AI and anti-discrimination law: Remarks on Prof. Sandra Wachter’s presentation
30 November 2022Header image I’m Tech
Thoughts by Joshua Brand
Wachter’s first challenge is to examine why non-discrimination law exists in the first place. What and whom, precisely, do non-discrimination laws protect, and why? A key focus of her paper is on the importance of using immutability to determine which characteristics deserve legal protection. Immutability are features we can’t change – our sex, skin color, as opposed to our test scores. Wachter shows us, however, that algorithmic groups created by AI, such as dog owners, video gamers, or individual pixels in images, fail to fit the immutable definition traditionally accepted by Western law for purposes of defining “protected” groups.
While much can be said about Prof. Wachter’s arguments, what I found interesting was the distinction she raised between egalitarian and libertarian perspectives when considering the foundation of anti-discrimination law (although the paper she cites more broadly uses liberalism instead of libertarianism). The distinction between these two can differ in the political realm, not to mention that they also can be considered as compatible. The difference Wachter takes, however, is that the egalitarian treats everyone equally in a redistributive approach whereas the libertarian, or classical liberal, prefers the protection of individual rights, like autonomy, to deliver a just society. In other words, it is considering whether consequences or the process of action matters the most. The egalitarian approach considers to have achieved a just and fair society when everyone has the same resources and outcomes. Whereas the liberal approach prefers respecting established rights and duties; this entails that the process, or reasons, for actions must be known to ensure that the relevant rights were respected.
Wachter didn’t spend time analyzing the merit of either approach, aside from contending that anti-discrimination law has an inclination of ensuring autonomy, freedom, and liberty to pursue life goals. What I find useful, however, with recalling the various justificatory approaches to non-discrimination is that it reminds us, not just for anti-discrimination law, how we can approach defining new legal and moral courses of actions. By starting with the foundational theories we can coordinate new obligations that are in line with how we already structure our moral and legal obligations in light of new forms of interaction and technology.
What does this have to do with AI? If we take the liberal approach of respecting processes and rights, which Wachter seems to do with her concluding acknowledgement of the “right to reasonable inference”, this can give rise to specific operational AI requirements, and ties in to the debate on explainable AI decisions, and the duty to give valid reasons for algorithmic-assisted decisions. Refusing a loan because of the kind of internet browser you use might be an accurate explanation, but it would not be a valid nor justifiable reason.

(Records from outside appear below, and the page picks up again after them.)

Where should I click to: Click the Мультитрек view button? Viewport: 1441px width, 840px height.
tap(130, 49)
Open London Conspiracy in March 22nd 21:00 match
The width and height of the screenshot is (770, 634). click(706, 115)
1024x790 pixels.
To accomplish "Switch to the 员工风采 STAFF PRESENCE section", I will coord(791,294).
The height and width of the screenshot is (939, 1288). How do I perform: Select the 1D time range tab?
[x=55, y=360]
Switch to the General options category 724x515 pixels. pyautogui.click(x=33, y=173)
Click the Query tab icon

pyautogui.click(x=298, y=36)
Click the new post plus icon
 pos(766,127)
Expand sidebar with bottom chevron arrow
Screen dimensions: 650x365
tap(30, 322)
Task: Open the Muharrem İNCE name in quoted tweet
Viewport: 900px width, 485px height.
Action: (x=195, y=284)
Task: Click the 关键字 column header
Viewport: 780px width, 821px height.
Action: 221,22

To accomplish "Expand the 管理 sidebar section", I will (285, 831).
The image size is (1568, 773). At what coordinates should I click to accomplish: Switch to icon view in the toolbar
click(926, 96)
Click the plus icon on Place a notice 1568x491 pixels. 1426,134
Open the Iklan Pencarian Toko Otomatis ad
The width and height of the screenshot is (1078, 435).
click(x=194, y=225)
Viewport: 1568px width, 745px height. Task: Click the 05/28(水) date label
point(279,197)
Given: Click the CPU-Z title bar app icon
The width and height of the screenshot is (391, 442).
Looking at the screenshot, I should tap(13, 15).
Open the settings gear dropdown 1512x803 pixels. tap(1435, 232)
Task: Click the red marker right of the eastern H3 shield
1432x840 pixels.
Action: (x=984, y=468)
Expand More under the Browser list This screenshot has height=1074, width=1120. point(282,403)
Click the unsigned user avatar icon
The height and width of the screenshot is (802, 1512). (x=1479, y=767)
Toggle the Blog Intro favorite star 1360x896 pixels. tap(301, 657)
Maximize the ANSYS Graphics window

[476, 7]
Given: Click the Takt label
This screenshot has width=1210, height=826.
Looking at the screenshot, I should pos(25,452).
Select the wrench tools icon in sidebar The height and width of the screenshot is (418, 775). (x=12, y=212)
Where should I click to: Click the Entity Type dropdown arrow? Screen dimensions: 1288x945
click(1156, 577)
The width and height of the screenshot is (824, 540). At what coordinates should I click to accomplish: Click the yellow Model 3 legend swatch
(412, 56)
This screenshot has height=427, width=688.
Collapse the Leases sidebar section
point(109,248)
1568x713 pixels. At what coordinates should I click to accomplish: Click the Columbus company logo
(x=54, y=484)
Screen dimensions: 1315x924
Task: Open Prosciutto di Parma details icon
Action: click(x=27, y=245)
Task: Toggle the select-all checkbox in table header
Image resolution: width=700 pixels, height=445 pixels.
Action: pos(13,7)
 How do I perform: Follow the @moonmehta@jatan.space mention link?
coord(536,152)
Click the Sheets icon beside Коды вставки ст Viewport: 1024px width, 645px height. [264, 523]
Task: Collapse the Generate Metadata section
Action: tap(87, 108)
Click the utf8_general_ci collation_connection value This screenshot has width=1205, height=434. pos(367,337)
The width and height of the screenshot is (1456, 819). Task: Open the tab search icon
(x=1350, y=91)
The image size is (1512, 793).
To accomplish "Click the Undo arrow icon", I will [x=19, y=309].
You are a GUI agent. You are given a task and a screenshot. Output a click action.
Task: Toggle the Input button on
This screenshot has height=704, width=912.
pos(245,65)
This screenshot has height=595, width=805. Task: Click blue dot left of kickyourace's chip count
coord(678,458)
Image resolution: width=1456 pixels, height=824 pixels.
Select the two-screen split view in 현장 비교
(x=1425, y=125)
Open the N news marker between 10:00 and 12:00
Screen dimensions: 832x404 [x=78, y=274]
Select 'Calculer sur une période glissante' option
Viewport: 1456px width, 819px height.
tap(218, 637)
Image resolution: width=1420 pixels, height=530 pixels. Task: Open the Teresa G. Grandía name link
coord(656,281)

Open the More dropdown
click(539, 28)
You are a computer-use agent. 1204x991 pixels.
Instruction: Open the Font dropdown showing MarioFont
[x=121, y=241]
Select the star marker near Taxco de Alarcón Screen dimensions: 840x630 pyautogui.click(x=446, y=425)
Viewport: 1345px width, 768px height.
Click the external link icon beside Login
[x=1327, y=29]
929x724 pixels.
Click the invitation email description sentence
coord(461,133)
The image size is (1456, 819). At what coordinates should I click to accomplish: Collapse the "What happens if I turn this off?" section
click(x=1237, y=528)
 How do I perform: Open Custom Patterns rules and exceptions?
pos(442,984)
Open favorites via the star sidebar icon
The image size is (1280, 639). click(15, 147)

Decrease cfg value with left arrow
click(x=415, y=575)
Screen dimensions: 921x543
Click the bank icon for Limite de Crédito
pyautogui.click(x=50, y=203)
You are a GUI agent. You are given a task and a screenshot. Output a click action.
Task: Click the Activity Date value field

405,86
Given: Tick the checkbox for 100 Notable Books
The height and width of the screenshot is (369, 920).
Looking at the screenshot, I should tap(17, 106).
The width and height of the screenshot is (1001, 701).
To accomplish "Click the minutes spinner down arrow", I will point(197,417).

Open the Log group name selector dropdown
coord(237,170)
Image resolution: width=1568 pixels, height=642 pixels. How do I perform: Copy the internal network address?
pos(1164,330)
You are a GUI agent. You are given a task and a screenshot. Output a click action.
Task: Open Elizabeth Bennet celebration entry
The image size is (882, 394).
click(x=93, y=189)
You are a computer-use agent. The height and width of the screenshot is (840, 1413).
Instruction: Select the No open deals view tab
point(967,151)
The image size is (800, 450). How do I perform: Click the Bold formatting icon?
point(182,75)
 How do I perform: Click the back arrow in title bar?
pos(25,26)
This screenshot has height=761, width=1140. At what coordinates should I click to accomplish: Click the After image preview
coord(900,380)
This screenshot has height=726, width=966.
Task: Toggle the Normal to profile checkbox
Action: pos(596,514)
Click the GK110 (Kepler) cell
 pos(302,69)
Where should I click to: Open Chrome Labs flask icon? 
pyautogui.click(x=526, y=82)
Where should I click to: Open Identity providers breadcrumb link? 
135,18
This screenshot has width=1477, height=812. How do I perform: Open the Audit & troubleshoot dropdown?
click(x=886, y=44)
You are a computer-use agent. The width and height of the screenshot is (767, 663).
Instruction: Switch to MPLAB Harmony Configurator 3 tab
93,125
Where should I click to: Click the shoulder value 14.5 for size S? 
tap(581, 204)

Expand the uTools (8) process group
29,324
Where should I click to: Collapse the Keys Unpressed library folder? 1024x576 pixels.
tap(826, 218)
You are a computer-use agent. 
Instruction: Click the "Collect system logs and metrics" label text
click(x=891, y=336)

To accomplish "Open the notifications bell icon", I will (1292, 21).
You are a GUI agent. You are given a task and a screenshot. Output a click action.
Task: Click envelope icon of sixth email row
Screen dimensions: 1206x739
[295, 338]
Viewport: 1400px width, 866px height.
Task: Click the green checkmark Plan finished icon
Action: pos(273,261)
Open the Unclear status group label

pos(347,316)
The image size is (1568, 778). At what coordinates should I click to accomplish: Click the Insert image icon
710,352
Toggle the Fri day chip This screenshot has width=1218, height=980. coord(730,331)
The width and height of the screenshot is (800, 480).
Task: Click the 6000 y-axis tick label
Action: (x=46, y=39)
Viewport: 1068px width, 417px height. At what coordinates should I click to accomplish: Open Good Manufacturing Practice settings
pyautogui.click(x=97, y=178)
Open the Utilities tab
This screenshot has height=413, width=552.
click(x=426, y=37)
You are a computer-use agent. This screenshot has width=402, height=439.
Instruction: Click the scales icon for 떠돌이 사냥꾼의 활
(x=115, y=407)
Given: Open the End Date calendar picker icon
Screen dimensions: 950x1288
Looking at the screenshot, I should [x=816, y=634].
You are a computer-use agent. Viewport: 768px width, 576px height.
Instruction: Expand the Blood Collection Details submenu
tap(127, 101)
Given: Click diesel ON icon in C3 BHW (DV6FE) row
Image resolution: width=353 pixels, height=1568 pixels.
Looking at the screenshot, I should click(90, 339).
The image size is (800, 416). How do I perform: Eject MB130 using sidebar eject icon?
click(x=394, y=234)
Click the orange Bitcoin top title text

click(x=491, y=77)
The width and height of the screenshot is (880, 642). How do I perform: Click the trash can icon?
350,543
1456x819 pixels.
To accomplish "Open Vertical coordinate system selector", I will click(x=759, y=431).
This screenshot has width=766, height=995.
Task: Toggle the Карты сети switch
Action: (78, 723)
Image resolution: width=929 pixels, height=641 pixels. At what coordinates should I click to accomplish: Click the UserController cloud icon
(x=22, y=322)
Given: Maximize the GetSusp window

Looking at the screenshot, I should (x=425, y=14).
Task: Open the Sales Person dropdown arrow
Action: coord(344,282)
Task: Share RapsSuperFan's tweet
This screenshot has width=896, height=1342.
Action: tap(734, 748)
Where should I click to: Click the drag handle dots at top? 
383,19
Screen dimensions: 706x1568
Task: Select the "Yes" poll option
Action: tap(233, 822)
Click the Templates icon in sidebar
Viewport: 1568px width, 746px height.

Thoughts by Mélanie Gornet
The distinction Wachter makes between egalitarian and libertarian approaches to non-discrimination is interesting from a computer science perspective. Indeed, the perception of non-discrimination by data scientists is often reduced to a principle of fairness that could supposedly be enshrined in the algorithm code. One of the issues this technocentric approach entails is that there is no consensus on the definition of fairness. Several formulas could be defined to approach algorithmic fairness, each of them bearing different or opposing moral theories.
This definition immediately made me think of the statistical notion of demographic parity where the test data representing the overall population is separated into different groups of people based on arbitrary characteristics that may range from protected attributes, like apparent gender or race, to more basic distinguishing features of individuals. In demographic parity, each of these population groups must have the same predictive performance when presented to AI for it to be considered a “fair” system. Wachter notes the limitations of this approach as it could be satisfied by simply lowering the score of the best performing groups. Consequently, a system that treats everybody badly would still ensure equality among those affected by the system, thus being “fair” and “non-discriminatory”. Wachter mentions the opposing approach to non-discrimination, libertarianism, where it does not matter what others have, but how you are treated as an individual. This vision is much more similar to an individual rights-based approach that guarantees a certain level of protection for everyone.
This discussion on the libertarian approach to non-discrimination led me to wonder whether, like the egalitarian approach and demographic parity, it has an algorithmic equivalent. While I cannot confirm that we will never develop its equivalent, it seems that an appropriate legal framework using human judgement will always be necessary to ensure that those rights have not been violated in practice. In that instance, we should not only protect groups though technical measures, but individuals through legal measures. Non-discrimination remains a fundamental human right that cannot and should not be restricted to algorithmic fairness.